The Cocktail Party Problem
- Published5 Jun 2013
- Reviewed5 Jun 2013
- Author Mary Bates
- Source BrainFacts/SfN
You're at a crowded party. The music is loud, people are laughing, and a dozen different conversations are happening all around you. However, despite the hubbub, you're able to focus on the one voice you want to hear.
Scientists call our ability to zero in on a single speaker amid a cacophony of other sounds the "cocktail party problem." Our brains, like those of many animals, are so skilled at tuning in to what we want to hear while ignoring everything else that we barely give it a second thought. However, the process of listening to a solitary voice in a noisy atmosphere is surprisingly difficult.
Segregating sound
To hear what your friend is saying amidst the party scene, your brain must first segregate the individual sound of interest from the intermingled and overlapping mixture of sounds entering your ears. At the same time, you have to focus closely on the sound even as people laugh and talk, and music plays.
"There are aspects of a person's voice that are distinct to the individual, and we focus our attention on those features" to track their voice in a noisy room, says University of California, Berkeley psychologist Frederic Theunissen, who studies how the brain recognizes complex sounds such as human speech and music. For instance, listeners may key into the pitch and timbre of the speaker's voice or his or her accent.
Even the way in which the speaker strings together the words of a sentence can influence a person's perception of speech in a noisy setting. Studies show that people are significantly better at identifying words if they form a coherent sentence than if they are randomly strung together.
How the brain tunes in
Because there's no way to effectively shut some sounds out from your ear while allowing others to pass through, all sounds in an environment enter the ear, where they are then translated into electrical signals in the brain. These signals move through several regions of the brain before eventually reaching the auditory cortex, the part of the brain engaged in processing sound.
While some researchers previously hypothesized the auditory cortex was the location where such signals are scaled up or down, it was only recently that scientists were able to directly record changes in activity as people listen to conversations.
In the study, Charles Schroeder, a neuroscientist at Columbia University, and his colleagues directly recorded the brain activity from electrodes implanted in epilepsy patients as they listened to short movie clips featuring two speakers reciting a short narrative.
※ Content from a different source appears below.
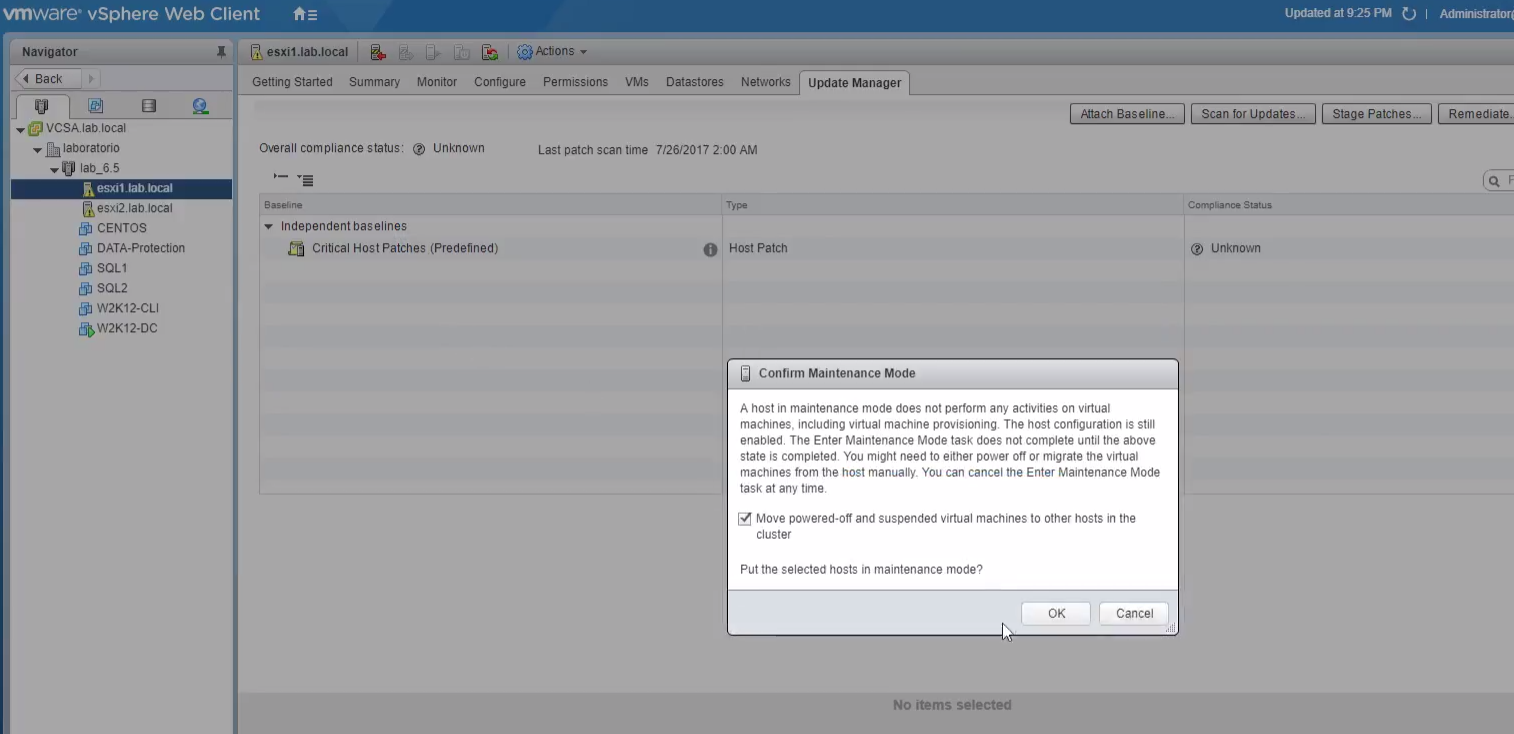
Task: Open Storage view in Navigator
Action: pyautogui.click(x=148, y=106)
The study participants were instructed to pay attention to one of the speakers and ignore the other.
The researchers found the signals reflecting both speakers made their way to the auditory cortex. However, only the signals reflecting the speech people were focused on were detected in brain regions involved in processing language and attention control.
According to Schroeder, the findings demonstrate that while the brain still processes the sounds we intend to ignore, these signals — unlike those generated from the speech we are paying attention to — fail to reach our consciousness.
A gorilla of a problem
The ability to focus on some things at the expense of others is crucial for functioning in a complicated world. But studies show there can be a downside to this focus — too much attention to one thing may make us seemingly "blind" or "deaf" to other stimuli in the environment.
Polly Dalton, a psychologist at Royal Holloway, University of London, along with research associate Nick Fraenkel, had people listen to short audio recordings that featured two simultaneous conversations: one shared between two men and the other between two women. Before the recording took place, participants were asked to pay attention to either the conversation between the men or the women. Halfway through the recording, a new male voice begins, repeating the phrase "I'm a gorilla!" for 19 seconds.
The researchers found that up to 70 percent of the participants engaged in the listening exercise failed to notice the gorilla statement during the recordings, depending on the conversation they were focused on and how close the additional voice was to the other speakers.
"This research demonstrates that we can miss even surprising and distinctive sounds when we are paying attention to something else," Dalton explains. She adds that this likely happens because of the push-pull nature of attention: When you concentrate on one task, your brain prioritizes those signals, and it filters out other information to avoid being distracted.
Helping machines become better listeners
Some scientists are interested in understanding how the brain separates and filters out unnecessary noise for its potential use in technology, including hearing aids and devices with speech recognition capabilities.
People with hearing problems often have a hard time separating voices of interest from background noise. While hearing aids can amplify sounds, turning up the volume doesn't solve the issue of segregating sound. Similarly, automatic speech recognition technologies, such as Apple's Siri, struggle to make out voices in loud environments.
To overcome such technological limitations scientists first need to learn more about how the brain separates mixtures of sounds into individual sound sources, explains Josh McDermott, a cognitive scientist at the Massachusetts Institute of Technology.
"We don't quite understand yet what it is we're paying attention to when we focus on one voice at the expense of another," according to McDermott. "It's probably some representation of voice quality, but figuring out exactly what goes into that representation will help us design machines and software that can do the same thing."